Woman Sentenced to Death by Stoning Reportedly Appears on Iranian Television

A broadcast on Iranian television on Wednesday featured an interview with a woman sentenced to stoning whose faced was blurred and words translated. IRIB via BBC A broadcast on Iranian television on Wednesday featured an interview with a woman said to be Sakineh Ashtiani, who was sentenced to die by stoning after being convicted of adultery.

Updated | 3:36 p.m. Sakineh Ashtiani, an Iranian woman whose sentence of death by stoning for the crime of adultery has sparked an international campaign to save her, reportedly appeared on state television in Iran on Wednesday night.

Because the woman Iranian television said was Ms. Ashtiani was shown on screen with her face blurred and her words translated from Azeri into Persian, it was impossible to confirm her identity. In the interview, the woman appeared to confess to both playing a role in the murder of her husband and having had an affair with his murderer, Reuters reported.

Ms. Ashtiani, 43, was convicted of adultery in 2006 despite insisting on her innocence.


A video report from Britain’s Channel 4 News which includes excerpts from the Iranian television broadcast said to feature Sakineh Ashtiani, who was sentenced to death by stoning.

My colleague William Yong reported from Tehran last week that “Iran appears to be answering international criticism of its handling of the case” by changing its description of Ms. Ashtiani’s crime from adultery to murder.

On Wednesday night, Ms. Ashtiani’s lawyer in Iran, Houtan Kian, told The Guardian that the interview was genuine and had taken place in Tabriz Prison only after his client had been tortured for two days.

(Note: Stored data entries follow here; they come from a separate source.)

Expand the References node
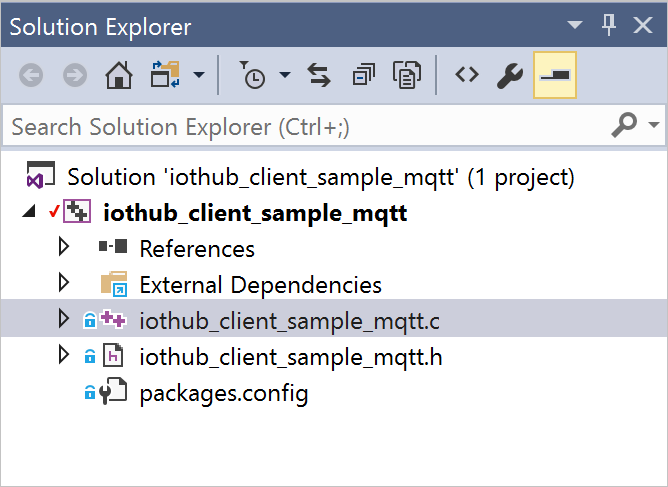 (65, 247)
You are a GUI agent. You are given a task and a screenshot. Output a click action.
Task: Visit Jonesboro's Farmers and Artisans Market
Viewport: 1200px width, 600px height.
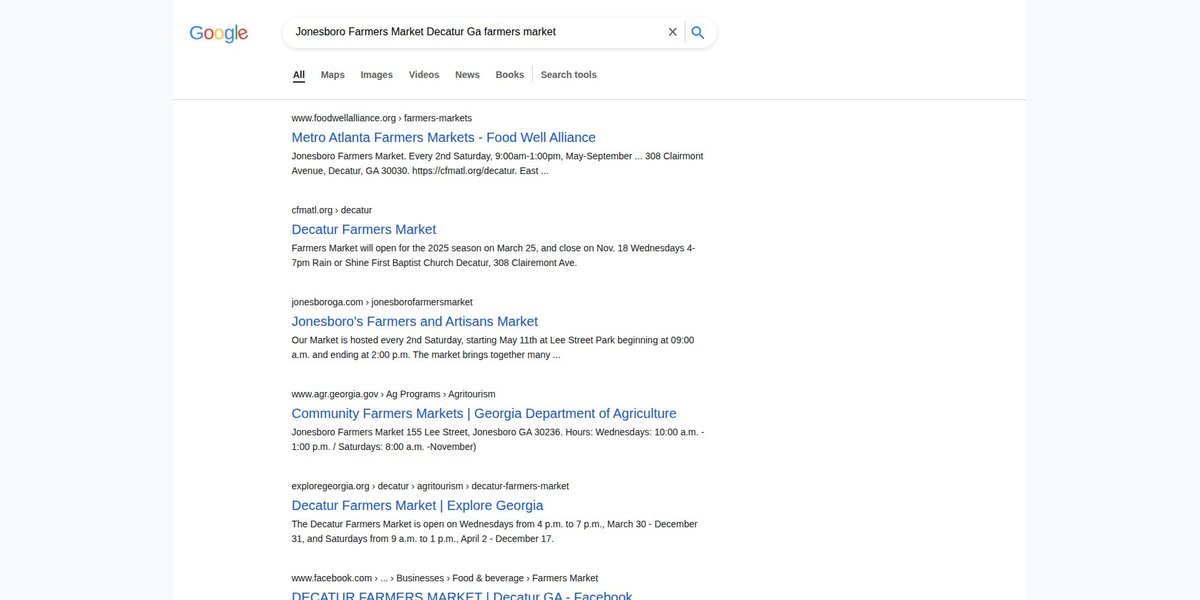(415, 321)
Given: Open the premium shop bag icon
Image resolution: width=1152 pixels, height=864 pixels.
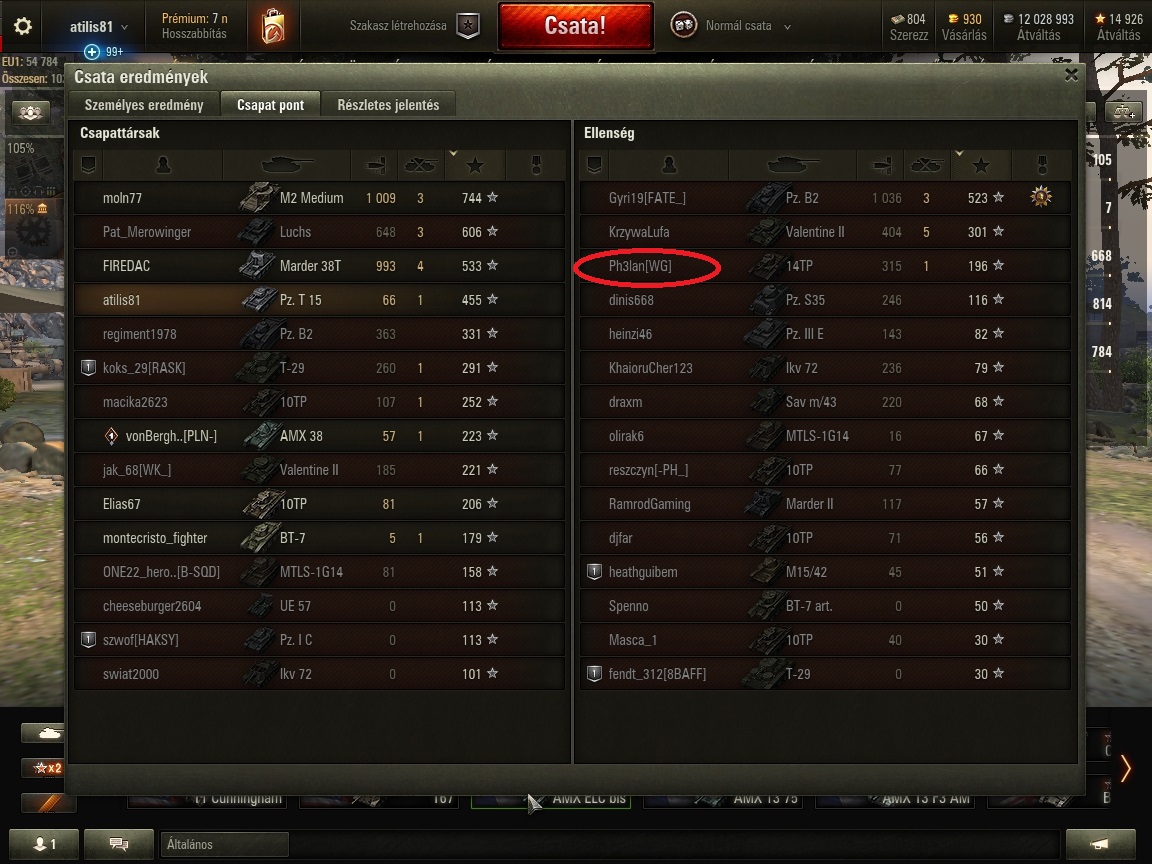Looking at the screenshot, I should [273, 26].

“She was severely beaten up and tortured until she accepted to appear in front of camera,” Mr. Kian said. The lawyer added that Ms. Ashtiani’s two children “are completely traumatized” after watching the broadcast.

Radio Free Europe/Radio Liberty, an American-financed news organization, points out that the report apparently featuring Ms. Ashtiani begins just after the 10-minute mark of a Web video of the broadcast posted on the Iranian news site Tabnak. Here is that segment of the program, which also dwells on the way Ms. Ashtiani’s case has been featured in American and British television news broadcasts:

The BBC posted video from the interview on its Web site and said that it also contained a denunciation of another lawyer, Mohammad Mostafaei, who was at the center of the campaign to save Ms. Ashtiani until he fled Iran last week.

Mr. Mostafaei had been questioned by Iranian security before disappearing from Tehran in late July, after the arrest of his wife and brother-in-law, as my colleague Sebnem Arsu reported.

According to Reuters, Ms. Ashtiani said of the lawyer who is now in Norway seeking asylum:

Why did you publicize my case? Why did you harm my reputation and dignity? Not all of my relatives and family members knew that I am prison. Why did you do this to me?

After the broadcast, Mr. Mostafaei told Rooz Online, a news site founded by Iranian exiles in France, that the confession was clearly forced:

Everyone knows that when a person’s life is in danger or has been sentenced to execution or stoning, when they sit in front of the cameras and are asked to speak, they are obliged to comply with whatever the person who holds their life in their hands demands and do what that person says.

A representative of the International Committee Against Stoning called the broadcast “toxic propaganda” in a statement.

According to Reuters, Ms. Ashtiani’s description of the prelude to her husband’s murder, translated into Persian by state television, began with the assertion that the man she was convicted of having an affair with first suggested the crime:

“He told me: ‘Let’s kill your husband.’

“I totally could not believe that my husband would be killed. I thought he was joking,” Ms. Ashtiani said. “Later, I found out that killing was his profession. He came and brought all the stuff. He brought electrical devices, plus wire and gloves. Later, he killed my husband by connecting him to the electricity,” she said.

The head of the judiciary of Iran’s East Azerbaijan province told the television show that Ms. Ashtiani had injected an anesthetic into her husband. “After the husband went unconscious, the real murderer killed the victim by connecting electricity to his neck,” he said.

According to The Guardian’s correspondent in Tehran, Saeed Kamali Dehghan, Iran’s state television also suggested that international attention over Ms. Ashtiani’s fate was merely “Western propaganda” aimed at forcing Iran to release three American hikers who have been held since last year.